_记录信息_
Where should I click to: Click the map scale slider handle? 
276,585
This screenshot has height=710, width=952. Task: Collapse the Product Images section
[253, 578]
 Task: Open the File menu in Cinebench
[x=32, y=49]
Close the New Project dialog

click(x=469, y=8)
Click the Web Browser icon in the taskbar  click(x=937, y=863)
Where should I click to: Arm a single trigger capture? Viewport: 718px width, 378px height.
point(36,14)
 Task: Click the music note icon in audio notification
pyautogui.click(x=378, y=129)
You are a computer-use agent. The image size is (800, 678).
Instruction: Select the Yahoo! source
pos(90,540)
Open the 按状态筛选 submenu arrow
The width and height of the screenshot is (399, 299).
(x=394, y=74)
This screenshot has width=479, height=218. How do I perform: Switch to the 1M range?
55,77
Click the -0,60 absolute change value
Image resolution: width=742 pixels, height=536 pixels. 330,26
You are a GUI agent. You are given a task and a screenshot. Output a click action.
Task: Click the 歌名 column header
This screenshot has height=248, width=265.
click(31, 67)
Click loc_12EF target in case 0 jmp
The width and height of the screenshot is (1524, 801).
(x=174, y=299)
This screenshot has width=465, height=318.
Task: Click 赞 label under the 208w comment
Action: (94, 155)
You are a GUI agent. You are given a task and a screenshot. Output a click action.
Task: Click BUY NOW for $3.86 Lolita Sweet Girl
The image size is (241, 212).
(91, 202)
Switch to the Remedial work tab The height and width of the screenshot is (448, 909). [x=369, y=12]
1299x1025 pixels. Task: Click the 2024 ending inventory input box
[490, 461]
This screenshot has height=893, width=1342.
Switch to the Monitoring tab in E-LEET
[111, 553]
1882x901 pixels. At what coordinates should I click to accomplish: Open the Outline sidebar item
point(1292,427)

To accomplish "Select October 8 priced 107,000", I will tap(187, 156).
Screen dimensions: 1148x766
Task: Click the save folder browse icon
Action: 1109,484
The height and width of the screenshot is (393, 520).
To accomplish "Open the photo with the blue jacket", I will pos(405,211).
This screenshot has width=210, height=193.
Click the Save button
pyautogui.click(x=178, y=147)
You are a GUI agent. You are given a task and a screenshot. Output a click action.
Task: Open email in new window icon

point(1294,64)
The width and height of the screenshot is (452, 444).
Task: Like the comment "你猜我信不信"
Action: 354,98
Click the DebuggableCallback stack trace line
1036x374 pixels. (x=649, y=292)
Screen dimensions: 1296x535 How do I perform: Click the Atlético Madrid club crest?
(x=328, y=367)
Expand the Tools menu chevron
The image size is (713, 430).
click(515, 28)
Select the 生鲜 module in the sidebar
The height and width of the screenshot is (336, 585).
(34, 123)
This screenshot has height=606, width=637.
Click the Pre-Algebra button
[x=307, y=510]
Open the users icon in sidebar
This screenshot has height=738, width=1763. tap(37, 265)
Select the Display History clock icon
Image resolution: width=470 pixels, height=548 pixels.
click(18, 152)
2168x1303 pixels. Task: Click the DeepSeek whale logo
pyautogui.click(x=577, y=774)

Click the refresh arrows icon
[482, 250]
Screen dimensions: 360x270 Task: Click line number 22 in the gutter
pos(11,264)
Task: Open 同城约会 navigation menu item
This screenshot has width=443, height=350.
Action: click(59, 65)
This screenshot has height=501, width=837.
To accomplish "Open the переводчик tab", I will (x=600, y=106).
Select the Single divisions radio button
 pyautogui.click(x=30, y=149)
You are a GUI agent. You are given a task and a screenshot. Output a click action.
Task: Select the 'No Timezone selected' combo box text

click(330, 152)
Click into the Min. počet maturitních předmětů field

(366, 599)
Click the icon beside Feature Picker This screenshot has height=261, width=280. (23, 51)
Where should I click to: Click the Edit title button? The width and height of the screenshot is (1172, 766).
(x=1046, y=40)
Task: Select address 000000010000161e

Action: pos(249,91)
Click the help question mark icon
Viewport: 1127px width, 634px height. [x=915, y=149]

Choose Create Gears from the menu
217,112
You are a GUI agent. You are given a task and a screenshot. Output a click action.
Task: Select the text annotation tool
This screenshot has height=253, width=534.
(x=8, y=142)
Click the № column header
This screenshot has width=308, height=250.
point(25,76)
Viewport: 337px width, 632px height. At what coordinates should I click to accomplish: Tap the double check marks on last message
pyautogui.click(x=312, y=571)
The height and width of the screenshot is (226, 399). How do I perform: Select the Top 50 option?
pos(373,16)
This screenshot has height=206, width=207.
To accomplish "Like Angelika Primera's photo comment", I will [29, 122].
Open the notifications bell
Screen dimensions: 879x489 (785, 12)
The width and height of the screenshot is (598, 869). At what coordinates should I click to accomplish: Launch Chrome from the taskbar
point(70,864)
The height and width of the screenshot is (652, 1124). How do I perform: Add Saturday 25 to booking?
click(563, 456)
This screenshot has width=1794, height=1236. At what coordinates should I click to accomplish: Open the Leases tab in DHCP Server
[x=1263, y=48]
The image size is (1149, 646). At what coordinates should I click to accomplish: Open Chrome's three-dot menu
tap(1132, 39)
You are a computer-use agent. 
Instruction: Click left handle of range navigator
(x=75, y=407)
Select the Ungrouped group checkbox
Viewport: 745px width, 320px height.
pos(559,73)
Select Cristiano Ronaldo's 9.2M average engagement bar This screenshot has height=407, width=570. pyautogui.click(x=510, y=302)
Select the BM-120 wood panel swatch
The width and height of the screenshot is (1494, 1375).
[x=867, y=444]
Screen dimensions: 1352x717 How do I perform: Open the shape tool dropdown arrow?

_任务目标_
修改上述全部条目：将其中的"GUI agent"替换为"GUI assistant"，其余内容保持不变，然后输出修改后的全部条目。

_完整答案_
Where should I click to: Click the map scale slider handle? 
276,585
This screenshot has height=710, width=952. Task: Collapse the Product Images section
[253, 578]
 Task: Open the File menu in Cinebench
[x=32, y=49]
Close the New Project dialog

click(x=469, y=8)
Click the Web Browser icon in the taskbar  click(x=937, y=863)
Where should I click to: Arm a single trigger capture? Viewport: 718px width, 378px height.
point(36,14)
 Task: Click the music note icon in audio notification
pyautogui.click(x=378, y=129)
You are a computer-use agent. The image size is (800, 678).
Instruction: Select the Yahoo! source
pos(90,540)
Open the 按状态筛选 submenu arrow
The width and height of the screenshot is (399, 299).
(x=394, y=74)
This screenshot has width=479, height=218. How do I perform: Switch to the 1M range?
55,77
Click the -0,60 absolute change value
Image resolution: width=742 pixels, height=536 pixels. 330,26
You are a GUI assistant. You are given a task and a screenshot. Output a click action.
Task: Click the 歌名 column header
This screenshot has height=248, width=265.
click(31, 67)
Click loc_12EF target in case 0 jmp
The width and height of the screenshot is (1524, 801).
(x=174, y=299)
This screenshot has width=465, height=318.
Task: Click 赞 label under the 208w comment
Action: (94, 155)
You are a GUI assistant. You are given a task and a screenshot. Output a click action.
Task: Click BUY NOW for $3.86 Lolita Sweet Girl
The image size is (241, 212).
(91, 202)
Switch to the Remedial work tab The height and width of the screenshot is (448, 909). [x=369, y=12]
1299x1025 pixels. Task: Click the 2024 ending inventory input box
[490, 461]
This screenshot has height=893, width=1342.
Switch to the Monitoring tab in E-LEET
[111, 553]
1882x901 pixels. At what coordinates should I click to accomplish: Open the Outline sidebar item
point(1292,427)

To accomplish "Select October 8 priced 107,000", I will tap(187, 156).
Screen dimensions: 1148x766
Task: Click the save folder browse icon
Action: 1109,484
The height and width of the screenshot is (393, 520).
To accomplish "Open the photo with the blue jacket", I will pos(405,211).
This screenshot has width=210, height=193.
Click the Save button
pyautogui.click(x=178, y=147)
You are a GUI assistant. You are given a task and a screenshot. Output a click action.
Task: Open email in new window icon

point(1294,64)
The width and height of the screenshot is (452, 444).
Task: Like the comment "你猜我信不信"
Action: 354,98
Click the DebuggableCallback stack trace line
1036x374 pixels. (x=649, y=292)
Screen dimensions: 1296x535 How do I perform: Click the Atlético Madrid club crest?
(x=328, y=367)
Expand the Tools menu chevron
The image size is (713, 430).
click(515, 28)
Select the 生鲜 module in the sidebar
The height and width of the screenshot is (336, 585).
(34, 123)
This screenshot has height=606, width=637.
Click the Pre-Algebra button
[x=307, y=510]
Open the users icon in sidebar
This screenshot has height=738, width=1763. tap(37, 265)
Select the Display History clock icon
Image resolution: width=470 pixels, height=548 pixels.
click(18, 152)
2168x1303 pixels. Task: Click the DeepSeek whale logo
pyautogui.click(x=577, y=774)

Click the refresh arrows icon
[482, 250]
Screen dimensions: 360x270 Task: Click line number 22 in the gutter
pos(11,264)
Task: Open 同城约会 navigation menu item
This screenshot has width=443, height=350.
Action: click(59, 65)
This screenshot has height=501, width=837.
To accomplish "Open the переводчик tab", I will (x=600, y=106).
Select the Single divisions radio button
 pyautogui.click(x=30, y=149)
You are a GUI assistant. You are given a task and a screenshot. Output a click action.
Task: Select the 'No Timezone selected' combo box text

click(330, 152)
Click into the Min. počet maturitních předmětů field

(366, 599)
Click the icon beside Feature Picker This screenshot has height=261, width=280. (23, 51)
Where should I click to: Click the Edit title button? The width and height of the screenshot is (1172, 766).
(x=1046, y=40)
Task: Select address 000000010000161e

Action: pos(249,91)
Click the help question mark icon
Viewport: 1127px width, 634px height. [x=915, y=149]

Choose Create Gears from the menu
217,112
You are a GUI assistant. You are given a task and a screenshot. Output a click action.
Task: Select the text annotation tool
This screenshot has height=253, width=534.
(x=8, y=142)
Click the № column header
This screenshot has width=308, height=250.
point(25,76)
Viewport: 337px width, 632px height. At what coordinates should I click to accomplish: Tap the double check marks on last message
pyautogui.click(x=312, y=571)
The height and width of the screenshot is (226, 399). How do I perform: Select the Top 50 option?
pos(373,16)
This screenshot has height=206, width=207.
To accomplish "Like Angelika Primera's photo comment", I will [29, 122].
Open the notifications bell
Screen dimensions: 879x489 (785, 12)
The width and height of the screenshot is (598, 869). At what coordinates should I click to accomplish: Launch Chrome from the taskbar
point(70,864)
The height and width of the screenshot is (652, 1124). How do I perform: Add Saturday 25 to booking?
click(563, 456)
This screenshot has width=1794, height=1236. At what coordinates should I click to accomplish: Open the Leases tab in DHCP Server
[x=1263, y=48]
The image size is (1149, 646). At what coordinates should I click to accomplish: Open Chrome's three-dot menu
tap(1132, 39)
You are a computer-use agent. 
Instruction: Click left handle of range navigator
(x=75, y=407)
Select the Ungrouped group checkbox
Viewport: 745px width, 320px height.
pos(559,73)
Select Cristiano Ronaldo's 9.2M average engagement bar This screenshot has height=407, width=570. pyautogui.click(x=510, y=302)
Select the BM-120 wood panel swatch
The width and height of the screenshot is (1494, 1375).
[x=867, y=444]
Screen dimensions: 1352x717 How do I perform: Open the shape tool dropdown arrow?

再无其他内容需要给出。